Pour ma part, j’ai toujours rêvé d’une assimilation totale, ce qui sous-entend d’être baptisée, car je voulais me fondre pleinement dans la culture religieuse et historique de la France qui fut longtemps considérée comme la fille aînée de l’Église.

Claire, le prénom de la honte, p. 191

J’en ai tiré la conclusion que son intérêt à l’Église était plutôt en tant qu’instrument, que si elle voulait se convertir, c’était parce qu’elle la percevait comme « la chose française à faire ». Et j’ajouterai que l’on fait ce choix pour de telles raisons tous les jours, partout au monde : pour se marier, pour assimiler… peut-être que « Paris vaut bien une messe », ça vous parle ? Je ne juge pas. Mais Mme Koç raconte être rejetée par un prêtre parce que son mari s’est marié avant dans l’Église, et on sait tous que ça fait des problèmes. Je croyais donc que c’était la fin de l’affaire, que on n’entendrait plus rien sur le sujet.

Mais c’est exactement ici où je me suis trompé. Si on a vraiment compris la France de ce blog, elle tourne autour de deux axes, celui de Sainte-Jeanne-d’Arc et celui de Louis de Funès. C’est une façon de dire que ce qui m’attire est autant la France des cathédrales que la France du Corniaud. Si vous pouviez voir les messes aux États-Unis, qui sont plus des concerts de rock que des événements sacrés, puis les larmes aux yeux quand une messe a commencé pendant ma dernière visite à la Sacré-Cœur, tout serait clair. Mme Koç ayant plus de classe que moi, elle choisit une meilleure métaphore et parle plutôt de la France comme l’union de Marie et Marianne. La structure du livre suit ses rencontres avec les deux.
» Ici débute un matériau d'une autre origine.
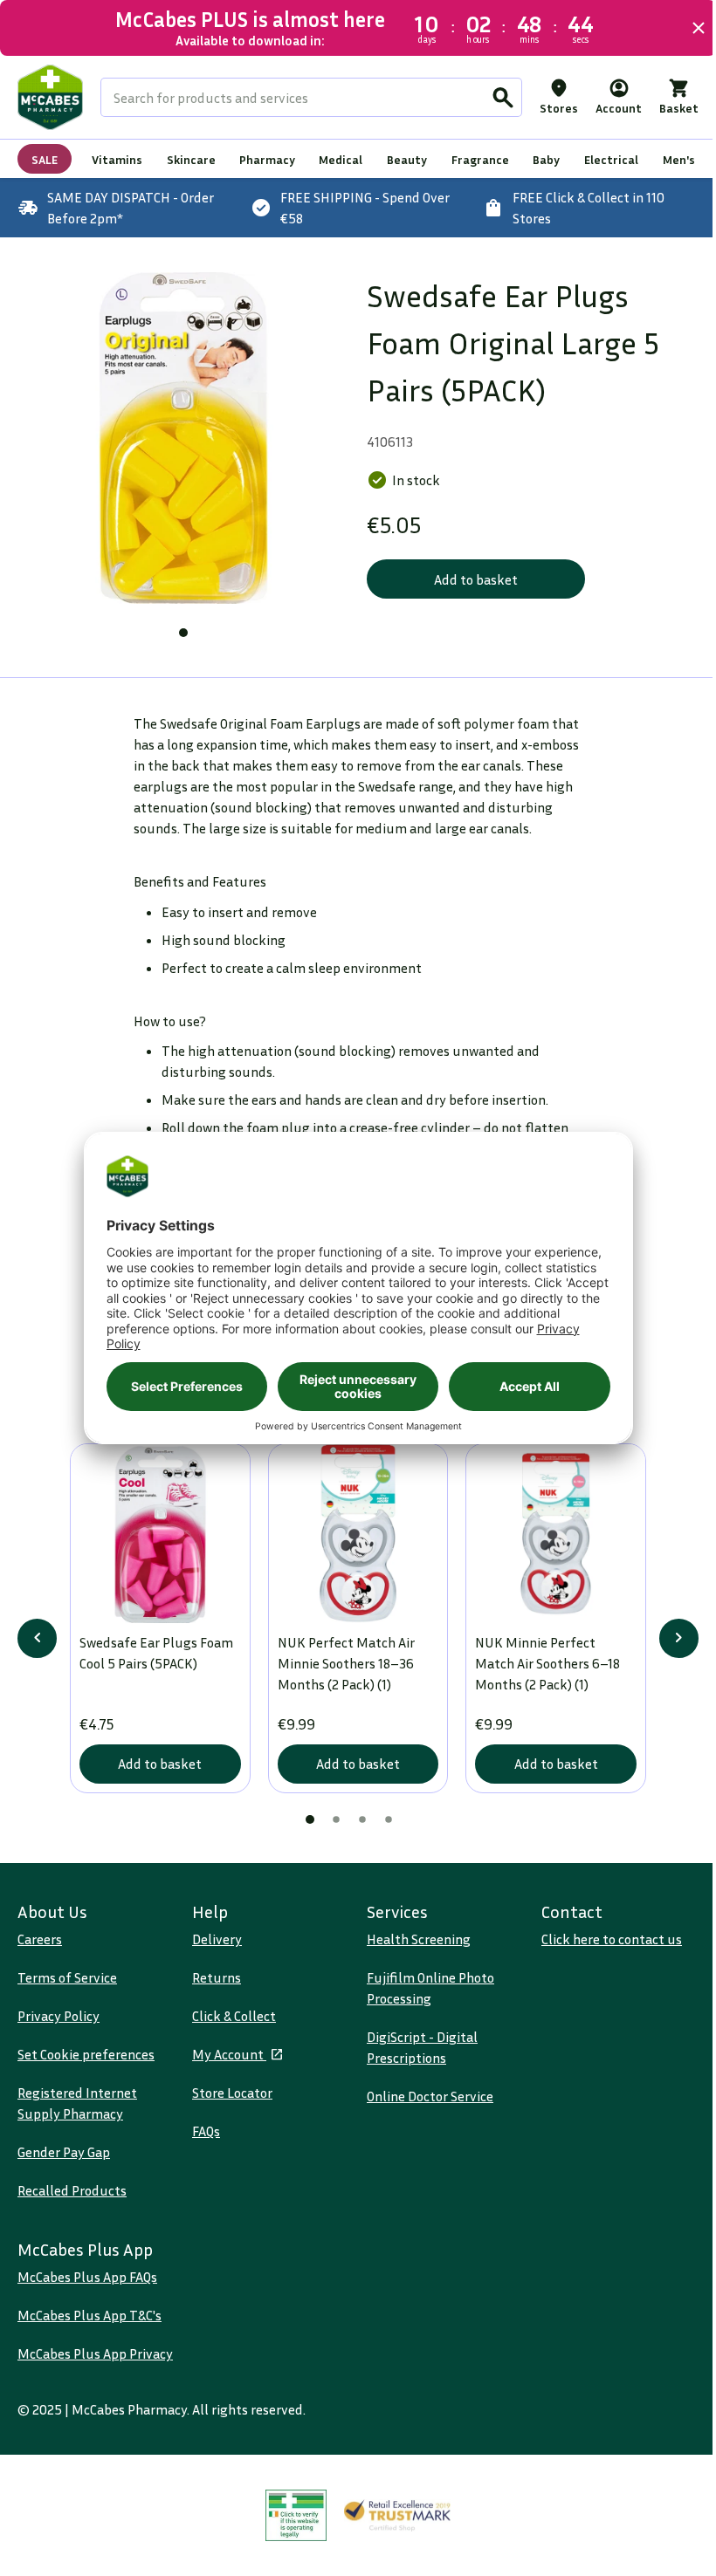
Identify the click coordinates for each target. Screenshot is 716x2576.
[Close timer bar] (685, 28)
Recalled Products (72, 2200)
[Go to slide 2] (330, 1830)
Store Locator (229, 2103)
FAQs (203, 2141)
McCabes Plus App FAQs (87, 2287)
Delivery (213, 1949)
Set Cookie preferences (86, 2065)
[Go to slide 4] (382, 1830)
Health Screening (413, 1949)
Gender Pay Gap (63, 2162)
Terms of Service (67, 1988)
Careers (39, 1949)
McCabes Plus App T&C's (89, 2325)
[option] (180, 435)
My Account (226, 2064)
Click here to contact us (602, 1949)
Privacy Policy (58, 2026)
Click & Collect (230, 2026)
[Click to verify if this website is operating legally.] (289, 2547)
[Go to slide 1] (180, 626)
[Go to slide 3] (356, 1830)
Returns (213, 1988)
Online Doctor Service (424, 2106)
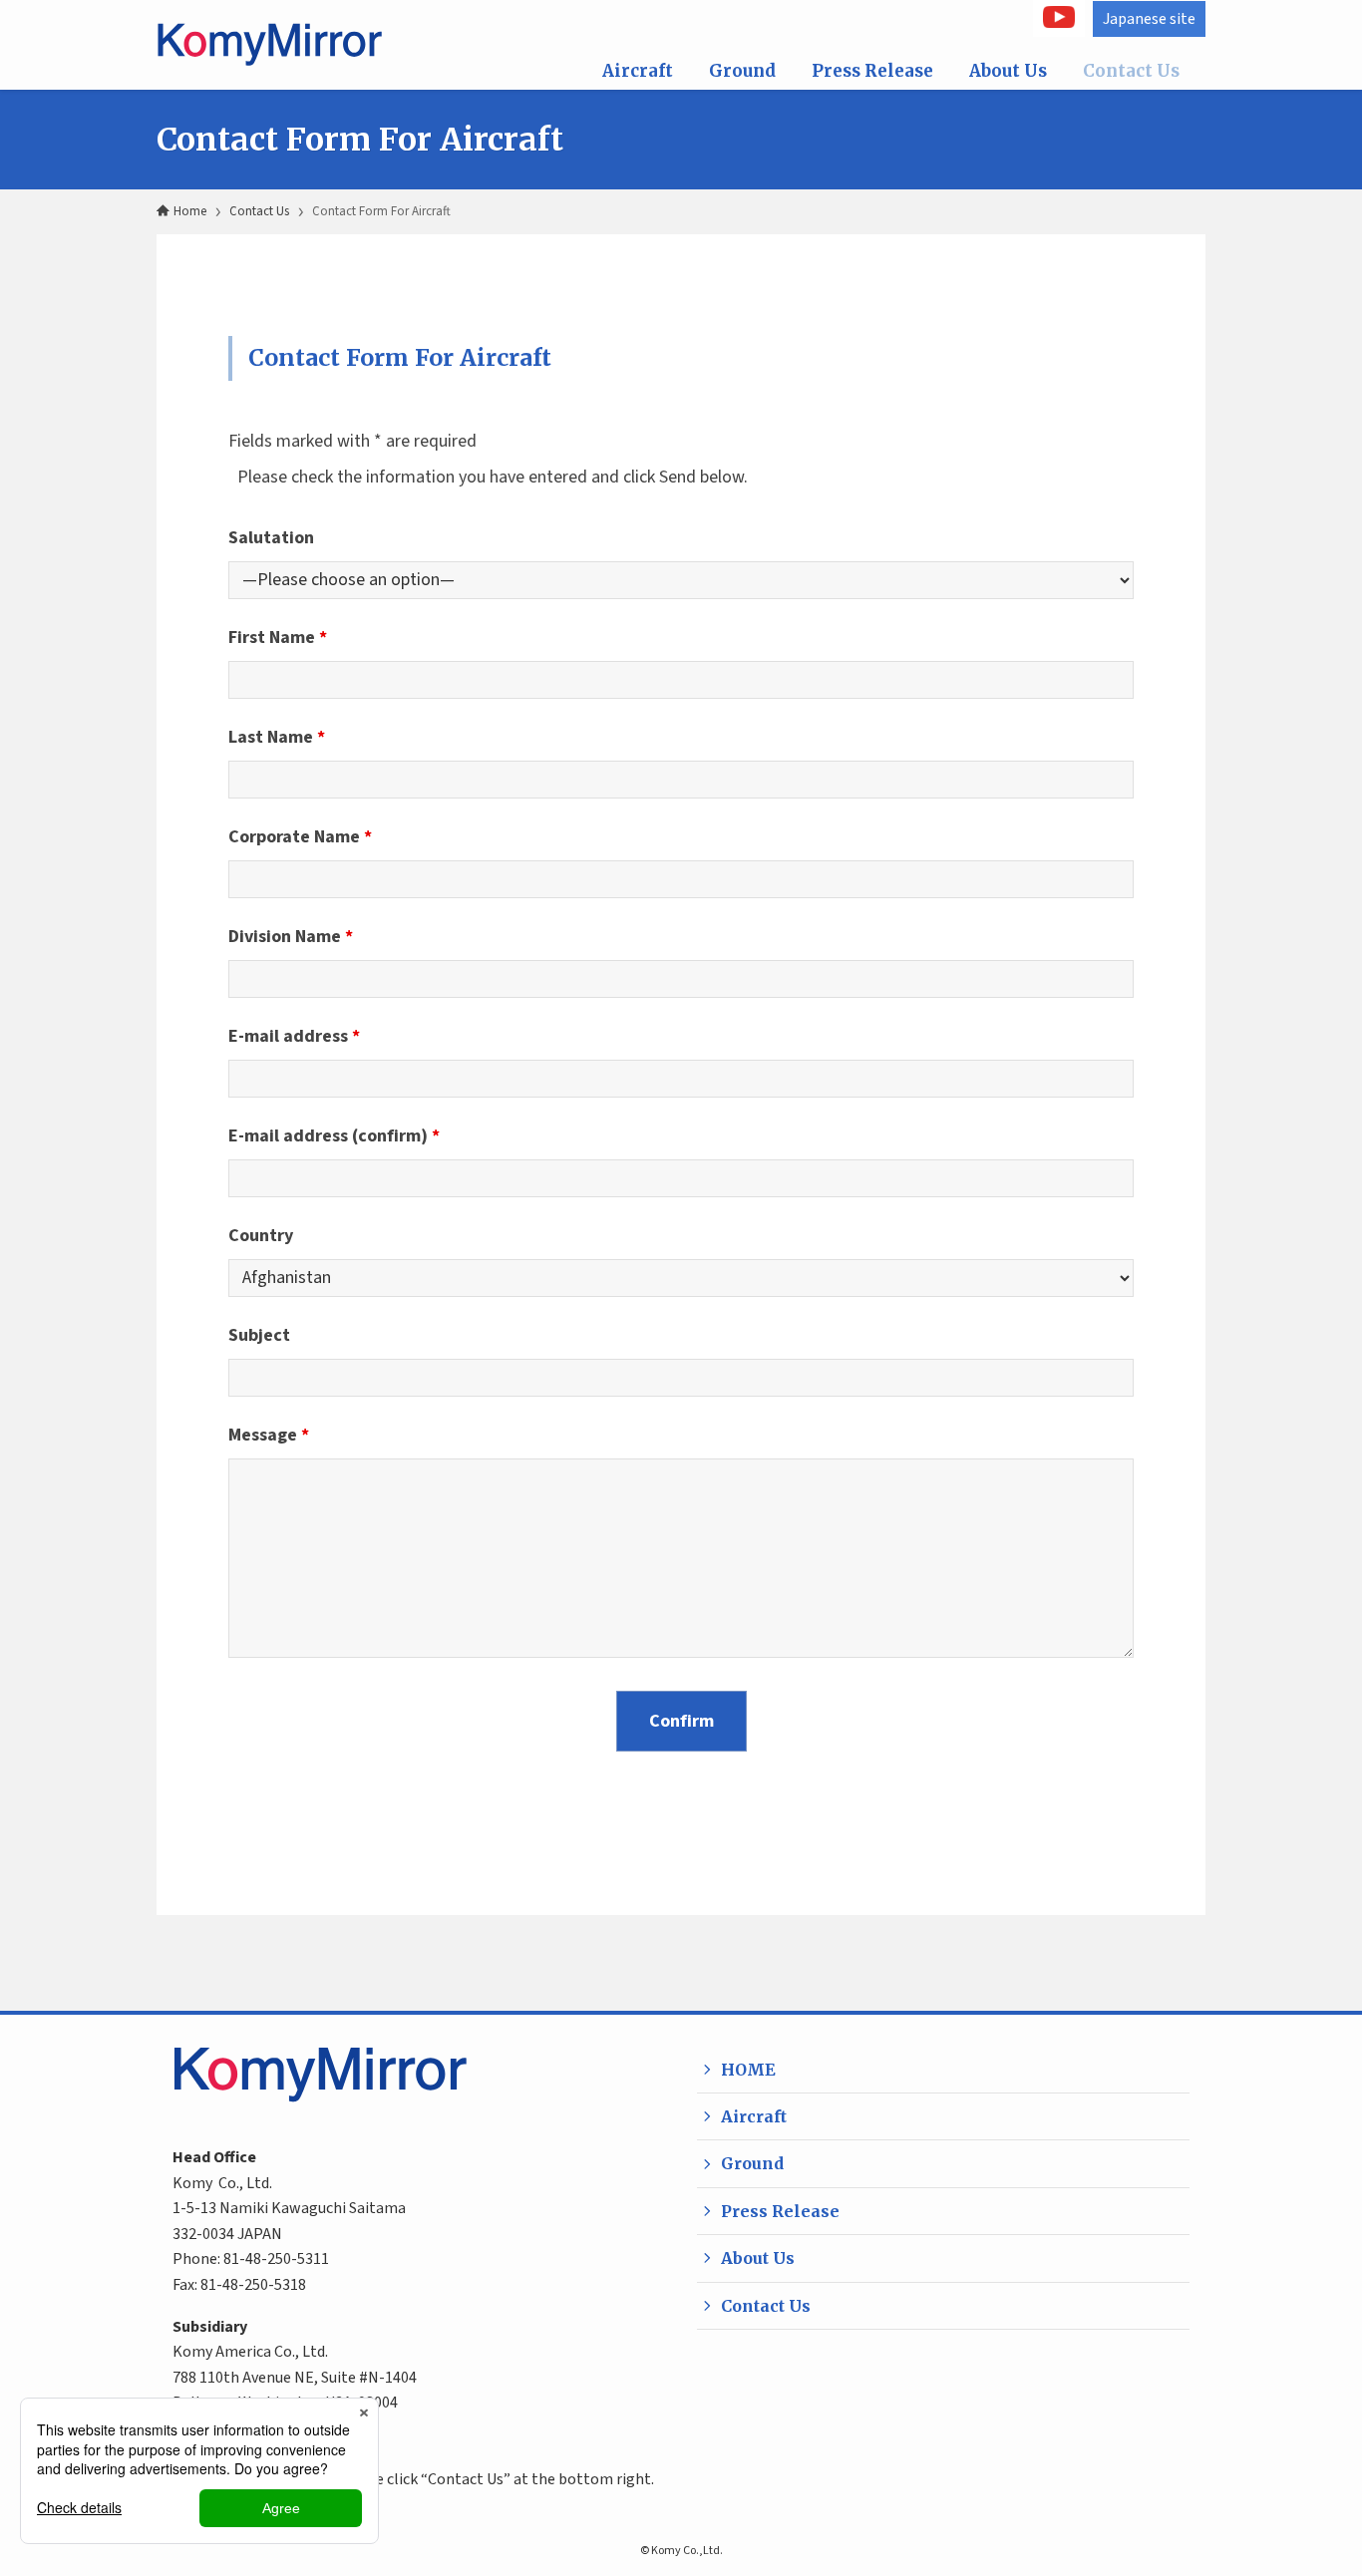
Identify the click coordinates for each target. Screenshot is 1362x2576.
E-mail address (294, 1036)
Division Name (290, 936)
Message (268, 1435)
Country (260, 1235)
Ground (742, 71)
Mme Koç lance son histoire aux Seychelles, où elle est enfin baptisée. Elle n’est toujours pas bien éduquée dans la foi, mais on savait déjà du premier livre que c’était important à elle. Puis on remonte dans les temps. En fait, avant le rejet du prêtre en France, elle avait été catéchumène, avait suivi des cours, mais juste au dernier moment, le père lui avait dit « qu’il doit réfléchir à « mon cas » et qu’une enquête sera ouverte sur mon époux ; comme si nous avions commis un crime » (p. 40).

Je n’ai pas envie de critiquer l’Église ; les lois sont là pour des raisons. Mais elle remarque, pas sans justice, que un certain criminel « a reçu plus de compassion que moi, une femme dont le seul « tort » est d’avoir épousé un homme divorcé » (Ibid.). On voit ici un parallèle important avec sa lutte pour se naturaliser — autant que certains Français la décourageaient de devenir citoyenne, certains religieux faisaient la même chose. Mais si on connaît Claire Koç, on sait qu’elle trouvera un chemin.
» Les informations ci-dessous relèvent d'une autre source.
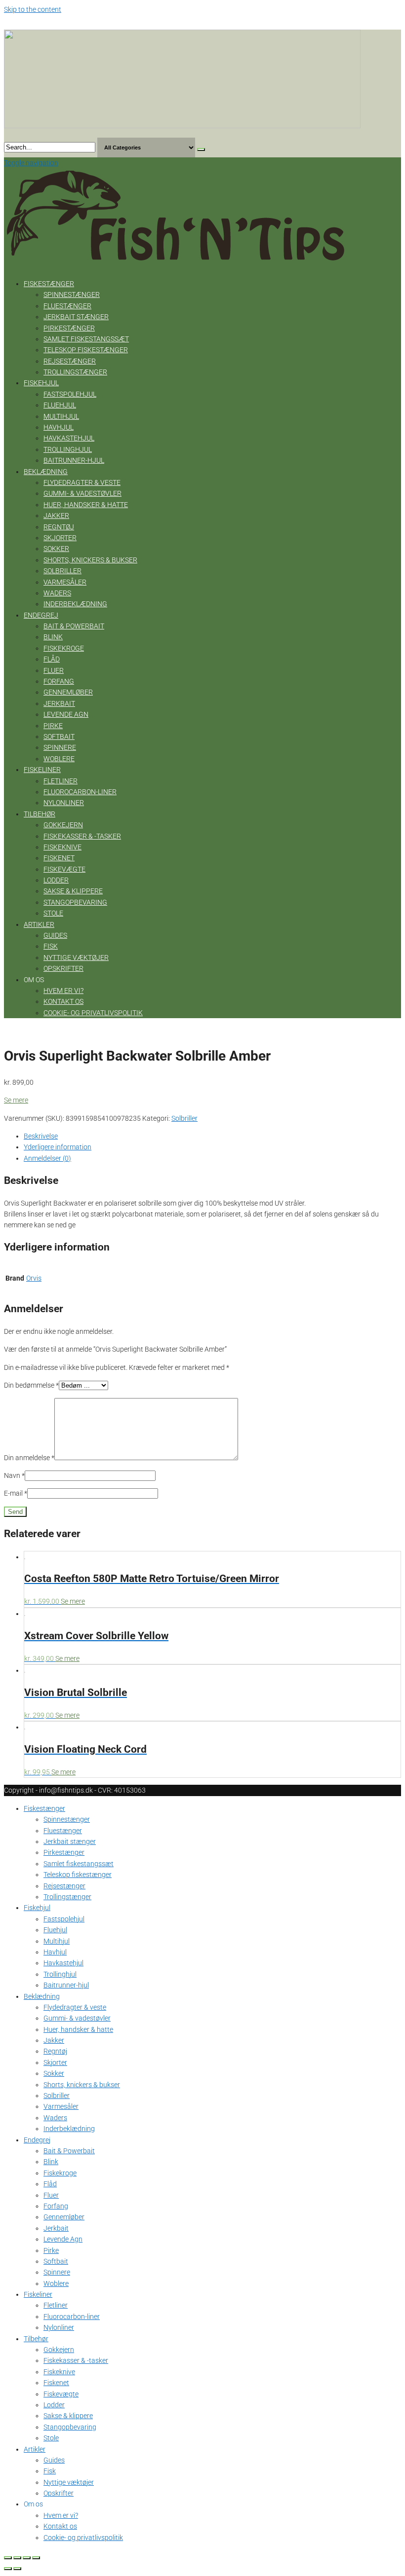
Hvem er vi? (63, 990)
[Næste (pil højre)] (17, 2568)
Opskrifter (63, 968)
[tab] (212, 1136)
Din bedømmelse (31, 1385)
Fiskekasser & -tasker (82, 836)
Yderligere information (57, 1147)
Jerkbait (59, 703)
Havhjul (58, 427)
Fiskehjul (41, 383)
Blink (53, 637)
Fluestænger (67, 306)
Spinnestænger (71, 294)
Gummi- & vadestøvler (82, 493)
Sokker (56, 548)
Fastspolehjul (69, 394)
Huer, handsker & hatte (85, 505)
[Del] (17, 2557)
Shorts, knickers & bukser (90, 560)
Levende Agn (65, 714)
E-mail (15, 1493)
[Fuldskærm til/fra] (27, 2557)
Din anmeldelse (29, 1458)
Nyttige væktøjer (76, 957)
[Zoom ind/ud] (36, 2557)
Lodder (56, 880)
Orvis (33, 1278)
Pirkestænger (69, 328)
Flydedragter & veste (82, 482)
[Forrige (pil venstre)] (8, 2568)
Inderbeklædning (75, 604)
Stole (53, 913)
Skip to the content (32, 9)
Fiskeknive (62, 847)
On tourne vers l’incendie de Notre-Dame de Paris. Elle remarque que « il transcende les frontières et devient une tragédie mondiale…Quant à moi, j’ai ressenti une étrange sensation. Une impression de communion qui ne m’a plus quittée. « (pp. 44-46). Elle avait déjà ressenti l’appel de l’Église, mais cet épisode renforce pour elle que même si l’Église elle-même est universelle, son incarnation française est pourtant la lumière des nations.

Elle cherche d’autres chemins et considère également le protestantisme et l’église orthodoxe. Mais à la fin, elle sait — c’est l’Église catholique ou rien. On trouve certainement un héritage protestant en France aussi, mais je comprends ses sentiments — au-delà des plages normandes, le site de la Grande Croisade, le Tour passe encore et encore par des lieux de culte catholiques.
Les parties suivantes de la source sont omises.